What is required => Please repeat the lines below exactly. Begin with the line containing "Task: Click the OUTPUTS section heading" and go on through the line containing "Viewport: 900px width, 1009px height.".
[Provided records Boundary: Start]
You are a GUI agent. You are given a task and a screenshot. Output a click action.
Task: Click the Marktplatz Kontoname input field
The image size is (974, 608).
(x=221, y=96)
[Provided records Boundary: End]
[Provided records Boundary: Start]
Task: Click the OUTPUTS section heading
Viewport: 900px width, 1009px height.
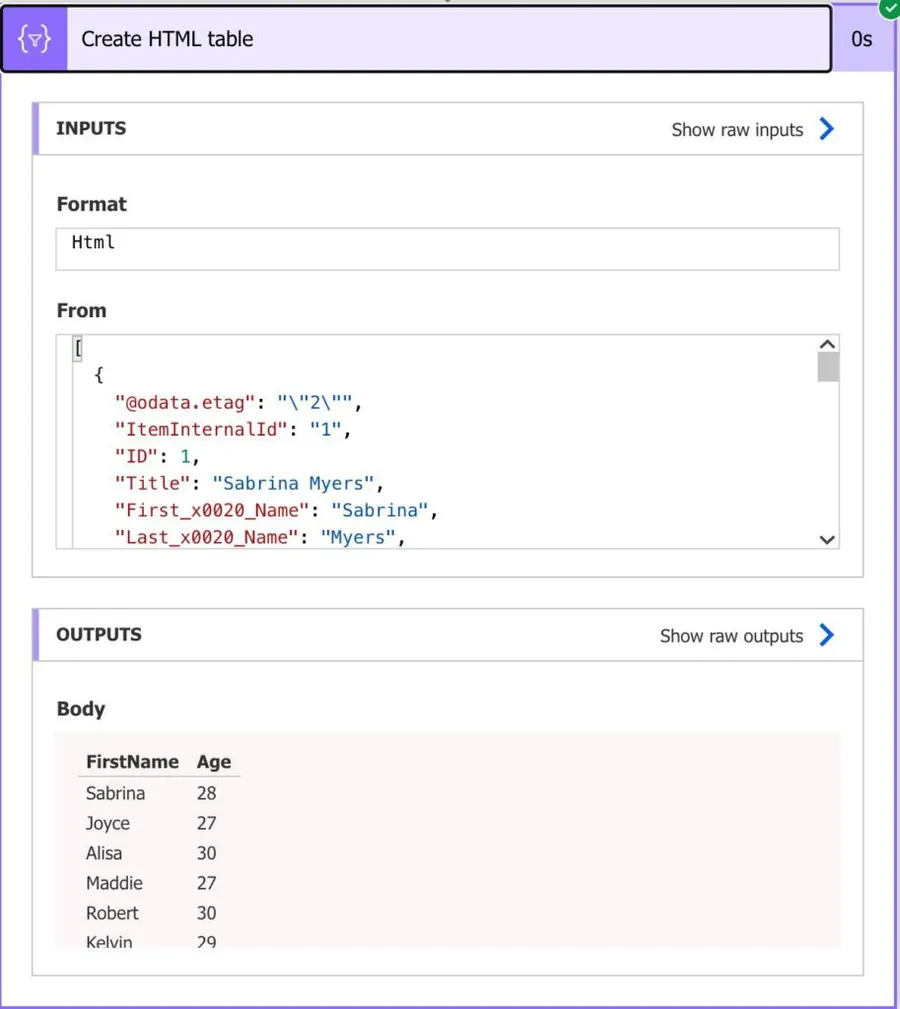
[Provided records Boundary: End]
Written solution =>
Task: Click the OUTPUTS section heading
Viewport: 900px width, 1009px height.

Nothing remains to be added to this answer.